--- Records for the task ---

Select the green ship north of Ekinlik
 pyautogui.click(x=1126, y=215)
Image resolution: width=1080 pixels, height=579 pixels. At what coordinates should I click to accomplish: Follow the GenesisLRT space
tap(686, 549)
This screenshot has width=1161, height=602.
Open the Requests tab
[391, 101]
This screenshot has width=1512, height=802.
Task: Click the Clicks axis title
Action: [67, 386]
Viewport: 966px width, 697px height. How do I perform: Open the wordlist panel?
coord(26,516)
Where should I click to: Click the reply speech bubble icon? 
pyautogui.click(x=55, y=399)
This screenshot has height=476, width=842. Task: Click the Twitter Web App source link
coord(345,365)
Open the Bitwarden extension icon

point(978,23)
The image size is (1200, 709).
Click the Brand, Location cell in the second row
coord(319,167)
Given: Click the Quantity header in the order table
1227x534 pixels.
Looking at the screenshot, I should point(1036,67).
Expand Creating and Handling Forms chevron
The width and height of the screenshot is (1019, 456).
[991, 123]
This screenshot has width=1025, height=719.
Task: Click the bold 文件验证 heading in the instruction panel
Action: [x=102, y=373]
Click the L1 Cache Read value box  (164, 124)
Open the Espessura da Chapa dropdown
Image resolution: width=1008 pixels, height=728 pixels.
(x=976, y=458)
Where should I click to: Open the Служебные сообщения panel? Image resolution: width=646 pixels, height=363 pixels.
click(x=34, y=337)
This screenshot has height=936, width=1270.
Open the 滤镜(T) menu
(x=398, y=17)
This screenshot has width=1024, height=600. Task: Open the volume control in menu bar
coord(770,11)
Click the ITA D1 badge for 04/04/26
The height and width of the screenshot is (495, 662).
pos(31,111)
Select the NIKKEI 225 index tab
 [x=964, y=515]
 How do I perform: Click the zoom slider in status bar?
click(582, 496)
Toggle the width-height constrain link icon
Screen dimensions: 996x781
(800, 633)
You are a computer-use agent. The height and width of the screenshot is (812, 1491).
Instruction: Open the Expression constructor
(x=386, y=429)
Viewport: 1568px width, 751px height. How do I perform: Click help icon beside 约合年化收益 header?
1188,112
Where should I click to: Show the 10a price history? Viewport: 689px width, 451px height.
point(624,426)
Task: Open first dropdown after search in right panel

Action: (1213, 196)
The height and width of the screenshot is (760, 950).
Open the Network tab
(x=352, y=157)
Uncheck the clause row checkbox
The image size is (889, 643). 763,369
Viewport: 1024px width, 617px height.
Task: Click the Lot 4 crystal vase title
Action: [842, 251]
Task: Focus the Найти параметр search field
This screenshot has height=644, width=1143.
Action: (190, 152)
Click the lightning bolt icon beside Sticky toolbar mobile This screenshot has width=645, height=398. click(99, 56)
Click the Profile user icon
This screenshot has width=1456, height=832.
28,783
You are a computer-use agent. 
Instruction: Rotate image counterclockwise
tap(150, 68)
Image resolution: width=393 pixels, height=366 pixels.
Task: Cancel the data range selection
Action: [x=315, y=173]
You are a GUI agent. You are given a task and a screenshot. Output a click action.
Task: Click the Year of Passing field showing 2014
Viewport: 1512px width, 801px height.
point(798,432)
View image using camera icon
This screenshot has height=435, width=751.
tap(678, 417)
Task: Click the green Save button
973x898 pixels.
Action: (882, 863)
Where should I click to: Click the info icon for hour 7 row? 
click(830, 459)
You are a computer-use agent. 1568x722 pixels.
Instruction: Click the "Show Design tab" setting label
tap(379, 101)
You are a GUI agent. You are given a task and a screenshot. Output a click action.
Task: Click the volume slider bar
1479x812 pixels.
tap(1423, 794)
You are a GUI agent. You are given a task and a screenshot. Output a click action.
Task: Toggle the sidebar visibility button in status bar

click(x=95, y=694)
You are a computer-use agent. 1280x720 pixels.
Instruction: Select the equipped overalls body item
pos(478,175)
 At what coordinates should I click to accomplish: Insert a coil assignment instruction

---

## [What to work on]
No line before the one containing "Task: Toggle the" belongs in the answer; give again exactly that line and all lines after it through the end of the data.

## [Exercise response]
Task: Toggle the sidebar visibility button in status bar

click(x=95, y=694)
You are a computer-use agent. 1280x720 pixels.
Instruction: Select the equipped overalls body item
pos(478,175)
 At what coordinates should I click to accomplish: Insert a coil assignment instruction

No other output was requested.